It was reported that the riscv kernel hangs while executing the test
in [1].
Indeed, the test hangs when trying to write a buffer to a file. The
problem is that the riscv implementation of raw_copy_from_user() does not
return the number of bytes written when an exception happens and is fixed
up.
generic_perform_write() pre-faults the user pages and bails out if nothing
can be written, otherwise it will access the userspace buffer: here the
riscv implementation keeps returning it was not able to copy any byte
though the pre-faulting indicates otherwise.

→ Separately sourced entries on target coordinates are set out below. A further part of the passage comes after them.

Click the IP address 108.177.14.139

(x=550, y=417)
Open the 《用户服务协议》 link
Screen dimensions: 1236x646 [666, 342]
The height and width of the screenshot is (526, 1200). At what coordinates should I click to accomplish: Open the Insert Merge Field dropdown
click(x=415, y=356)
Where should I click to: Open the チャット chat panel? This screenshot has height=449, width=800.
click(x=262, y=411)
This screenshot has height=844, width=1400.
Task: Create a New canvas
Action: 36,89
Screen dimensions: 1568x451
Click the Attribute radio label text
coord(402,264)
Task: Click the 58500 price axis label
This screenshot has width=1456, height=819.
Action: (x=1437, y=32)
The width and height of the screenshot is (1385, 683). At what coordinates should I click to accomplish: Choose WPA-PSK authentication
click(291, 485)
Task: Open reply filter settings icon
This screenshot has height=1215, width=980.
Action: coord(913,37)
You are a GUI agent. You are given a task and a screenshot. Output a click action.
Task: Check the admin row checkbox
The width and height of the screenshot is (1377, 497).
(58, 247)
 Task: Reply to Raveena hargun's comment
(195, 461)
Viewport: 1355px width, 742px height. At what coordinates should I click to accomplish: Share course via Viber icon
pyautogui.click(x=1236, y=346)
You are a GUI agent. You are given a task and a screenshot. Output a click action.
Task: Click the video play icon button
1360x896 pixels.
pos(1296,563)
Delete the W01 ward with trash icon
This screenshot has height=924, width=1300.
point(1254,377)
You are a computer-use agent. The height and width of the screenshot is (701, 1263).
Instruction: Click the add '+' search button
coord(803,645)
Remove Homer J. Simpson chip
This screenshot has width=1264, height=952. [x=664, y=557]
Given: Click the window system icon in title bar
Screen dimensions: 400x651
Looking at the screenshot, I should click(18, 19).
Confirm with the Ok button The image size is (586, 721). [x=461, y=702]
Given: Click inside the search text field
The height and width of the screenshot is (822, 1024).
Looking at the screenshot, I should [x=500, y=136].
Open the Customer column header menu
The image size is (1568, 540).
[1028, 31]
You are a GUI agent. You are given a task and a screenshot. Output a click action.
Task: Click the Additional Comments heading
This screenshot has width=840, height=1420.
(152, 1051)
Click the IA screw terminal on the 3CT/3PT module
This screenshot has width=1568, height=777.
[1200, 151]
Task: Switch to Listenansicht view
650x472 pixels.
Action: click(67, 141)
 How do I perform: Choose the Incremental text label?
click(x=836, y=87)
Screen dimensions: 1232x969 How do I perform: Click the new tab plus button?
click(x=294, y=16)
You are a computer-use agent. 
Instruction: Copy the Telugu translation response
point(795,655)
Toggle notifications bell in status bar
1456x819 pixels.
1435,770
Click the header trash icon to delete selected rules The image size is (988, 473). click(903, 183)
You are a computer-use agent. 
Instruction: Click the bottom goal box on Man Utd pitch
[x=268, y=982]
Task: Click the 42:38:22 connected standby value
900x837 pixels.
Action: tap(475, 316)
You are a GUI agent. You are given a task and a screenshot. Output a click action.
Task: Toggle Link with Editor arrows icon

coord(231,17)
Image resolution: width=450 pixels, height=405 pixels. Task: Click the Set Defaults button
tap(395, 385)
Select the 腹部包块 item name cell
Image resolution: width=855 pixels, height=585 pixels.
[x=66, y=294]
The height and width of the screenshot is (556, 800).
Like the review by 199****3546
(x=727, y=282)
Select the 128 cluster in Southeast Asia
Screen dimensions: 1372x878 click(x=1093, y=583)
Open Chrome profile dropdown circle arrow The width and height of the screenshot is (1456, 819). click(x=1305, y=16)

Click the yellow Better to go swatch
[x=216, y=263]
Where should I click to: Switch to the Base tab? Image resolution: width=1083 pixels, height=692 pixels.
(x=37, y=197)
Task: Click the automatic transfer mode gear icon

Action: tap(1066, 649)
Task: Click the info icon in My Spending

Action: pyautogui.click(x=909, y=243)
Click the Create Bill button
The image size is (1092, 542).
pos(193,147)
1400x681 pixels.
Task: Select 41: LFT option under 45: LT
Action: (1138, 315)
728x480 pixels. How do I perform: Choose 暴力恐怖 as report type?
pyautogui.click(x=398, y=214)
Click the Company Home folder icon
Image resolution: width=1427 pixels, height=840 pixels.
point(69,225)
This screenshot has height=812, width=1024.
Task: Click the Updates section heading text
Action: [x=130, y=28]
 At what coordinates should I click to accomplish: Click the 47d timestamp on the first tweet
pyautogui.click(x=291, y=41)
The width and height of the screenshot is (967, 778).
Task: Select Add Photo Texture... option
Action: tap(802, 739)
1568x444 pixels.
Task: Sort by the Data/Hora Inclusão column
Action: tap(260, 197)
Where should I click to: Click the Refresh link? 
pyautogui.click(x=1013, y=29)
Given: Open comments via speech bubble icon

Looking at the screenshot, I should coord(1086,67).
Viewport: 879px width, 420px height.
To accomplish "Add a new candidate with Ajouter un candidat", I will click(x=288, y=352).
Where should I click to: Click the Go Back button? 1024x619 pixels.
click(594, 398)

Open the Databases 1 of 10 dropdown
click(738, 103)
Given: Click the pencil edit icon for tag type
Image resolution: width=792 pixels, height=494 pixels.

So generic_perform_write()
keeps retrying to access the user memory and ends up in an infinite
loop.
Note that before the commit mentioned in [1] that introduced this
regression, it worked because generic_perform_write() would bail out if
only one byte could not be written.
So fix this by returning the number of bytes effectively written in
__asm_copy_[to|from]_user() and __clear_user(), as it is expected.
[1] https://lore.kernel.org/linux-riscv/20230309151841.bomov6hq3ybyp42a@debian/
Fixes: ebcbd75e3962 ("riscv: Fix the bug in memory access fixup code")
Reported-by: Bo YU <[email protected]>
Closes: https://lore.kernel.org/linux-riscv/20230309151841.bomov6hq3ybyp42a@debian/#t
Reported-by: Aurelien Jarno <[email protected]>
Closes: https://lore.kernel.org/linux-riscv/[email protected]/
Signed-off-by: Alexandre Ghiti <[email protected]>
---
arch/riscv/lib/uaccess.S | 11 +++++++----
1 file changed, 7 insertions(+), 4 deletions(-)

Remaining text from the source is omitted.